About this task:
Once you find the line with "Where should I", transcribe it and all the lines that follow to the end of the data, exactly as written; skip any pictures.

Material supplied:
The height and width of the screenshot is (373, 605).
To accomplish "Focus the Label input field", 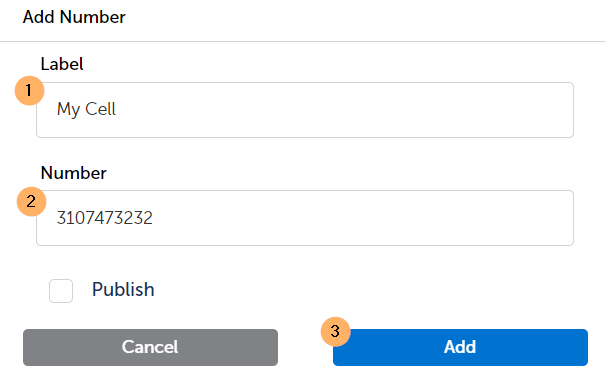I will click(x=305, y=110).
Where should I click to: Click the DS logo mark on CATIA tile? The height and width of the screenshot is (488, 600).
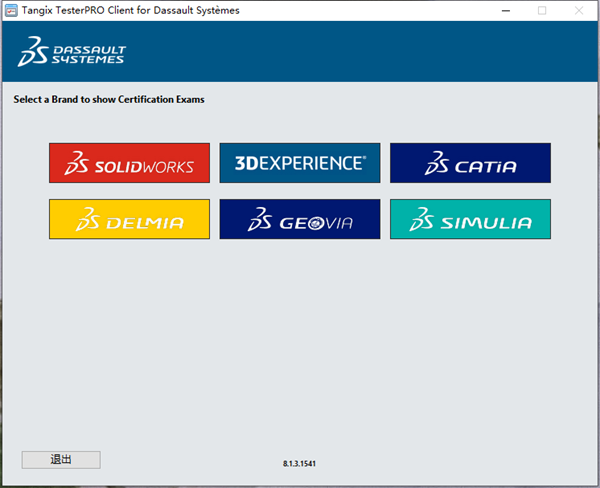pos(436,163)
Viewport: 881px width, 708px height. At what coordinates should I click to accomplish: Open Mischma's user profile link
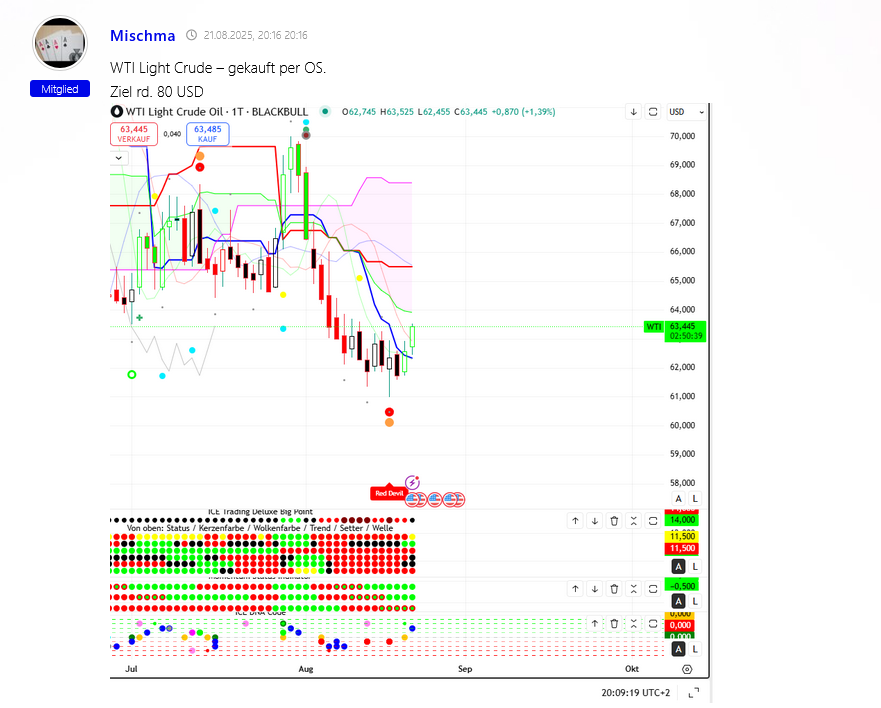coord(142,36)
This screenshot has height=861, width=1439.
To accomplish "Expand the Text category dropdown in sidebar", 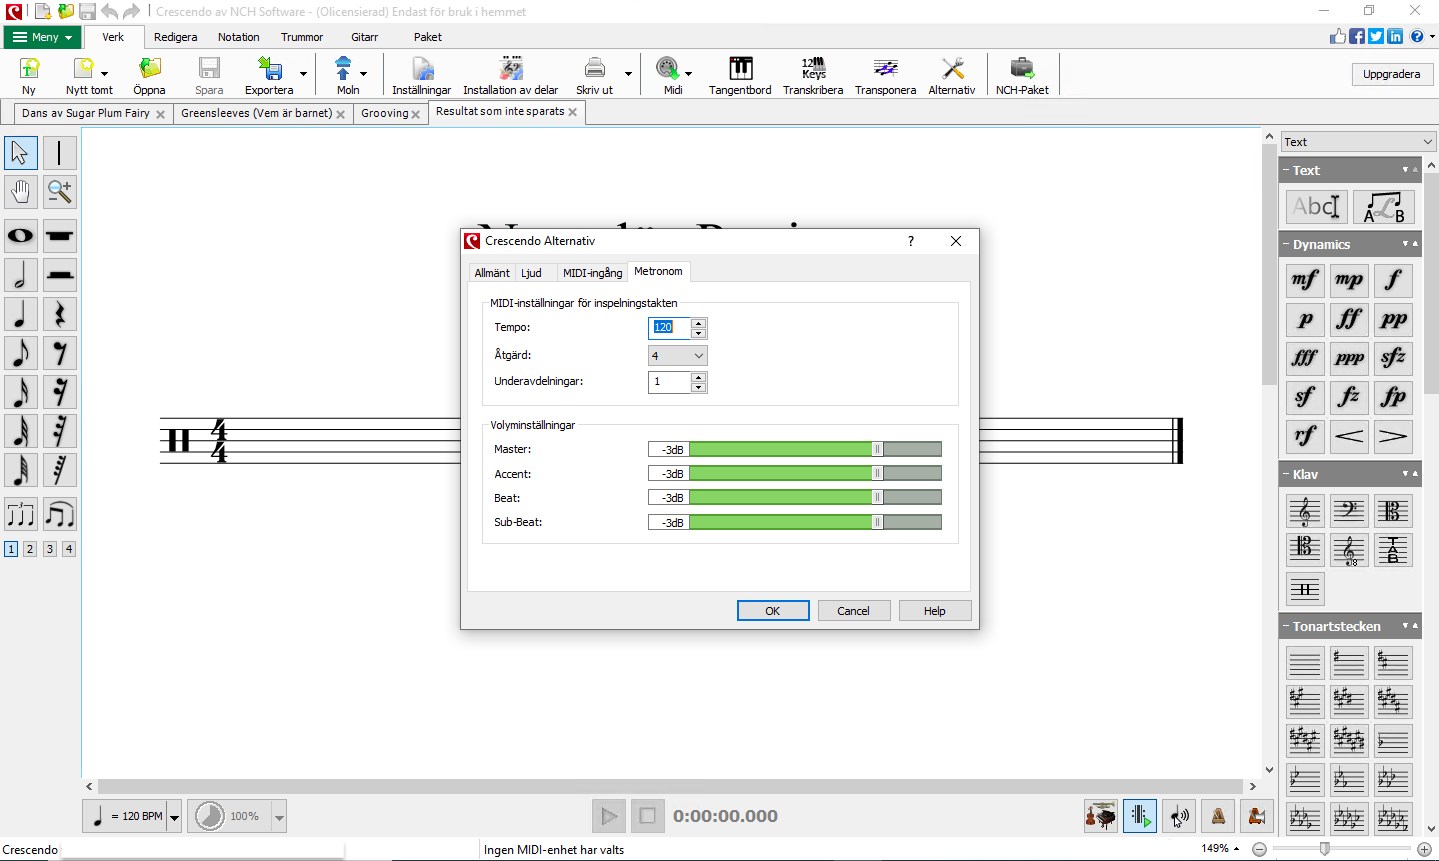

Task answer:
Where should I click to: Click the DS logo mark on CATIA tile? The height and width of the screenshot is (488, 600).
pos(436,163)
Viewport: 881px width, 708px height. At what coordinates should I click to accomplish: Open Mischma's user profile link
coord(142,36)
This screenshot has height=861, width=1439.
To accomplish "Expand the Text category dropdown in sidebar", 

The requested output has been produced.